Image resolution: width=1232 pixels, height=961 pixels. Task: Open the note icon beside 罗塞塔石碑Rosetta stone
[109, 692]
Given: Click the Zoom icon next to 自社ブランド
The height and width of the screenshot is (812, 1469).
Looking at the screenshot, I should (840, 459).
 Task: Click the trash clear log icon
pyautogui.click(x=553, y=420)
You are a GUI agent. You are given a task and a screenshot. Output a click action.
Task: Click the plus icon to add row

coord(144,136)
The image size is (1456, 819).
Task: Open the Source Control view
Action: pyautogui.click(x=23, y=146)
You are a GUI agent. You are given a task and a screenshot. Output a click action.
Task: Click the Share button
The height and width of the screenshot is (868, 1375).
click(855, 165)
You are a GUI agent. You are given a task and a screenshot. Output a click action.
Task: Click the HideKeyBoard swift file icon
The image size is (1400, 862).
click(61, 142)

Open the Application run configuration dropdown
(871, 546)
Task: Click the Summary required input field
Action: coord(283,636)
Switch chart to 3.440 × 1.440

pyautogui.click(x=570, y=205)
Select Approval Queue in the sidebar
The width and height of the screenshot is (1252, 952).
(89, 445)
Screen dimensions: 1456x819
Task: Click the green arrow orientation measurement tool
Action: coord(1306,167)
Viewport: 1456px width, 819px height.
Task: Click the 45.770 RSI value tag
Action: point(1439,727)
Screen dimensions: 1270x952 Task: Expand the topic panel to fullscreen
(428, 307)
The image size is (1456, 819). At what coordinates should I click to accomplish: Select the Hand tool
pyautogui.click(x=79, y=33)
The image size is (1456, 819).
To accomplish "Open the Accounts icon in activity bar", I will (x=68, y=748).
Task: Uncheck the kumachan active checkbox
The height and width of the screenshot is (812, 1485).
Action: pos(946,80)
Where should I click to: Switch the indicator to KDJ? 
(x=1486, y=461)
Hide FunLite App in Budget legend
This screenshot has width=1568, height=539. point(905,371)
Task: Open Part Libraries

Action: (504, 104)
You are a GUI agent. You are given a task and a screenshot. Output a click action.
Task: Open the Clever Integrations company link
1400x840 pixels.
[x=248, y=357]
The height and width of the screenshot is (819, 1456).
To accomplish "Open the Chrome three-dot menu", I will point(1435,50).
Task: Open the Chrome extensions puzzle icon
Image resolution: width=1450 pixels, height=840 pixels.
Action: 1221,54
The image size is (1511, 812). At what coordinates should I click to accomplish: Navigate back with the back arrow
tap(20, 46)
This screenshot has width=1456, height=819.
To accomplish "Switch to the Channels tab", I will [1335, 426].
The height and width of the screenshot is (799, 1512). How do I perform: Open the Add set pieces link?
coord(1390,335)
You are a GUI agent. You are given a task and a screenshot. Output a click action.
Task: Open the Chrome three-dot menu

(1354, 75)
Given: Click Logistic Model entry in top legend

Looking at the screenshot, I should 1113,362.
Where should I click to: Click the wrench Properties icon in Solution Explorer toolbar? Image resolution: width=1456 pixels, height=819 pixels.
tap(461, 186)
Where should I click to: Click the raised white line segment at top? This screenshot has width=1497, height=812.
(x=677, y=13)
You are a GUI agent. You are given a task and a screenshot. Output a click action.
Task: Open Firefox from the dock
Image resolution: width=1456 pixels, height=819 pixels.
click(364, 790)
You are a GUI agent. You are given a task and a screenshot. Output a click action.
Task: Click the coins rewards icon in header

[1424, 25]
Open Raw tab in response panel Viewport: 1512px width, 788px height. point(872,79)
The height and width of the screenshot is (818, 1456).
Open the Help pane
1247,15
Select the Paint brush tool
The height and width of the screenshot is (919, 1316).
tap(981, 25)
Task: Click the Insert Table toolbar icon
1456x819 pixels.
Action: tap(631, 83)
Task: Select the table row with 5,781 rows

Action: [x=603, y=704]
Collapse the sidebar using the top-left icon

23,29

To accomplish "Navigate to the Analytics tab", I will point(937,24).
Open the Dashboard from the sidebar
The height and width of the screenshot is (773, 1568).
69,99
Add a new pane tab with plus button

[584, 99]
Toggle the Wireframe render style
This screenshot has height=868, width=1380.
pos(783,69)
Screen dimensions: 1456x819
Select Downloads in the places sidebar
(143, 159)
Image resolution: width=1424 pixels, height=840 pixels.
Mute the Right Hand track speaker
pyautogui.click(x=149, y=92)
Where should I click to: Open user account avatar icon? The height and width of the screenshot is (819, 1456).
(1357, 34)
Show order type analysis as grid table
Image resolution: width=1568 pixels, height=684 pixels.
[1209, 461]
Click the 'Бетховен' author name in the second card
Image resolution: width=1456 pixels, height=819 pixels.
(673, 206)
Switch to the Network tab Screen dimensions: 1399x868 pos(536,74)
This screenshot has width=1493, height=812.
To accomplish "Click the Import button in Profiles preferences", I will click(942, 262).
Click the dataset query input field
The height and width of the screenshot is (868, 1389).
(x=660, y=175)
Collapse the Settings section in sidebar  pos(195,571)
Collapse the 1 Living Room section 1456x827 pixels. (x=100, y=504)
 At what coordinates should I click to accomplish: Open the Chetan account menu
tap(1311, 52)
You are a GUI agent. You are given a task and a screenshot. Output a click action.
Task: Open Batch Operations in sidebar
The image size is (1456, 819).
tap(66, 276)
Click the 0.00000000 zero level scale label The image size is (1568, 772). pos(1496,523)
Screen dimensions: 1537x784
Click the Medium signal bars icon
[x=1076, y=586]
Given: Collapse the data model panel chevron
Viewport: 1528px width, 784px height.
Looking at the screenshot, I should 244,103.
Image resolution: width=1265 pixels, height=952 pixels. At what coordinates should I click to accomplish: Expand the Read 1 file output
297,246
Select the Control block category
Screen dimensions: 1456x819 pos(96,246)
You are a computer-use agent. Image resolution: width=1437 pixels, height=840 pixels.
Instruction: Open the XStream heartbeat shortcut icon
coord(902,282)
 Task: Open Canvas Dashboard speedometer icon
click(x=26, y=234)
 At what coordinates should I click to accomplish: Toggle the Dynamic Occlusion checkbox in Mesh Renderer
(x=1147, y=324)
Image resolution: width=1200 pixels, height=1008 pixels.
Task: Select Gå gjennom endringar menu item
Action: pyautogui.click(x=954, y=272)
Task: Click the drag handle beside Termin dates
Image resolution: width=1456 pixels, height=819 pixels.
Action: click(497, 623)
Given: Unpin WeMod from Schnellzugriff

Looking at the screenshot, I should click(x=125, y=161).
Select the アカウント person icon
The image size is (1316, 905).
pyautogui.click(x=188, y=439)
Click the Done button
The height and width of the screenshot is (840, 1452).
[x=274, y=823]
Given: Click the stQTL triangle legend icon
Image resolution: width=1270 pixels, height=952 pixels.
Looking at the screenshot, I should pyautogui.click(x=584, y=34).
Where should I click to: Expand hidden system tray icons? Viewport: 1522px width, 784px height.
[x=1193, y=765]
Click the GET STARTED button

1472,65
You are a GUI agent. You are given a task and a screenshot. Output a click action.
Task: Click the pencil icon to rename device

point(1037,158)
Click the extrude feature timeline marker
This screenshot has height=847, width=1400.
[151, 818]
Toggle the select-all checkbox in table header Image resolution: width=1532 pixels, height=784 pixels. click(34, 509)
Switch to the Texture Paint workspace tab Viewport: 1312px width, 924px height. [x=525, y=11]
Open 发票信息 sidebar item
******
Task requirements:
What belongs in the answer is each line of the listing that contains the word "Paint".

Task answer:
Select the Paint brush tool
Switch to the Texture Paint workspace tab Viewport: 1312px width, 924px height. [x=525, y=11]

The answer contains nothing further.